Using the lines below, work out the count of those that hold "computer". Give the number only.

-- Records for this task follows --

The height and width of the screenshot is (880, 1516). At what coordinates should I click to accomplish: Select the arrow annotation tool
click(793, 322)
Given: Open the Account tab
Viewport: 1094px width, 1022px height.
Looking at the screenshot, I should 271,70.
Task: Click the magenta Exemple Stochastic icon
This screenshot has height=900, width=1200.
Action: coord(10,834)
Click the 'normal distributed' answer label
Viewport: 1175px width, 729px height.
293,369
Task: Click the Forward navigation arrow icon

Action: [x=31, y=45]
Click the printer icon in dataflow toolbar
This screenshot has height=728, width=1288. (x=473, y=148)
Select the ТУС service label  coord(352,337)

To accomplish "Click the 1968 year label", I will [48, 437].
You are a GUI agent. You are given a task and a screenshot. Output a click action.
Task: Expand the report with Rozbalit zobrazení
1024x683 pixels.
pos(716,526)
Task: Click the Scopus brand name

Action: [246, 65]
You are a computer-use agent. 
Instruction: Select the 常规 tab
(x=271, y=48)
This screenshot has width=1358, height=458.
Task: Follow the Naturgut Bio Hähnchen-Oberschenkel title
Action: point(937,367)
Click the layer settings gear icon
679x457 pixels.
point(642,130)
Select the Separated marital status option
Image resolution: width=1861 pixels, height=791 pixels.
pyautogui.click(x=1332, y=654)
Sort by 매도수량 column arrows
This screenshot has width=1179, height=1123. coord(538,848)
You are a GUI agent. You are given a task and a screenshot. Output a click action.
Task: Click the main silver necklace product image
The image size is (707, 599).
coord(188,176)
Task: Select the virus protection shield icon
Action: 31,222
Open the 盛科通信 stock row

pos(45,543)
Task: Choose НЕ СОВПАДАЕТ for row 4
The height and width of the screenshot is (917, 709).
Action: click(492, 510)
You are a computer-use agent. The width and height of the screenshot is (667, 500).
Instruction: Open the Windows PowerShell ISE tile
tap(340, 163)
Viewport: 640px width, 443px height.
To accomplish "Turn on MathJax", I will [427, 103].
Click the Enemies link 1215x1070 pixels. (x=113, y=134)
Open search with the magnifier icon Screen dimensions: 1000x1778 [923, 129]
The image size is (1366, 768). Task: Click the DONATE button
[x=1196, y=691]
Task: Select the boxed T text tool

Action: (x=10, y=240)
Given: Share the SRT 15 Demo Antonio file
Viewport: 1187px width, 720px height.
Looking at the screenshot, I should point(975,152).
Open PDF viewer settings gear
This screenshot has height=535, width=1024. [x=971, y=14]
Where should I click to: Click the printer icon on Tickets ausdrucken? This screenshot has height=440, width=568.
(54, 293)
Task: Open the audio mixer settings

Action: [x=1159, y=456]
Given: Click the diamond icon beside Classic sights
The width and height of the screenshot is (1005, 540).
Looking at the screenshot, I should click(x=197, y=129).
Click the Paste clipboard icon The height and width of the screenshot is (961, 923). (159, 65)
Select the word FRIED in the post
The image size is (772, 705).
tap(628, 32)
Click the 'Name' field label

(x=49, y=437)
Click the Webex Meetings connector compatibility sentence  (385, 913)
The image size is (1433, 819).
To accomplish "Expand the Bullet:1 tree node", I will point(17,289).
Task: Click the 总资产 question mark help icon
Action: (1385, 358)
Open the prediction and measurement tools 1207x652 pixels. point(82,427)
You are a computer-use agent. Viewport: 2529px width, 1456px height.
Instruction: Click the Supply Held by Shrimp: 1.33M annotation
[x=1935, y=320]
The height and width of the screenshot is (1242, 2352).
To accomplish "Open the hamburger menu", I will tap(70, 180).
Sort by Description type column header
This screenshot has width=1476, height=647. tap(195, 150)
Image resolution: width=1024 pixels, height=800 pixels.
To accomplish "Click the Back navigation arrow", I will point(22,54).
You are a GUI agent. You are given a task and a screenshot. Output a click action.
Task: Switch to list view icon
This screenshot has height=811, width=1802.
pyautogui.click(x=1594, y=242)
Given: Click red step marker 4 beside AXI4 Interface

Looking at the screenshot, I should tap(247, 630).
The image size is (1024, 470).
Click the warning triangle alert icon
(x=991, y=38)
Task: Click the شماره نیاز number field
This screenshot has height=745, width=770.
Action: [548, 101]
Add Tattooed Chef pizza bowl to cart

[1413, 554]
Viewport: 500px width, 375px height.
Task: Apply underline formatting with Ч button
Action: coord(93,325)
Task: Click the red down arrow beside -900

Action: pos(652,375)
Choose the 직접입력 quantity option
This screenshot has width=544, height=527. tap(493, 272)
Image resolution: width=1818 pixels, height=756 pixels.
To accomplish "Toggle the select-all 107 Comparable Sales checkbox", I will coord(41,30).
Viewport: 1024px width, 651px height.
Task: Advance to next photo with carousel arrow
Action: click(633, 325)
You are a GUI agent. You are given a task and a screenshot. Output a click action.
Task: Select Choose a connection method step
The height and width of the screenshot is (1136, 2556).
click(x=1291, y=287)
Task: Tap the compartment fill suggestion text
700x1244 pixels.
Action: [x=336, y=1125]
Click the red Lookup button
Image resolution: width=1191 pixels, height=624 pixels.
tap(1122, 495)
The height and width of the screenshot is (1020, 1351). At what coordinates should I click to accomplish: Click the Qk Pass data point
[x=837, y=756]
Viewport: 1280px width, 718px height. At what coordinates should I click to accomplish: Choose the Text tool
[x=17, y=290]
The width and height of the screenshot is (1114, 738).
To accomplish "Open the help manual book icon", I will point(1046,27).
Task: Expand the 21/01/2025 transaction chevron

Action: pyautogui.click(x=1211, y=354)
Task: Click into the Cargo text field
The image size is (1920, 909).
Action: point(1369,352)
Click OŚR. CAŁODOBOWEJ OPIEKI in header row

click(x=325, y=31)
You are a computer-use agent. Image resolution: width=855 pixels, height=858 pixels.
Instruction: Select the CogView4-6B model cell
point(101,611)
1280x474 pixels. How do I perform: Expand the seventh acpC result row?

-- Records for this task concluded --

Final answer: 4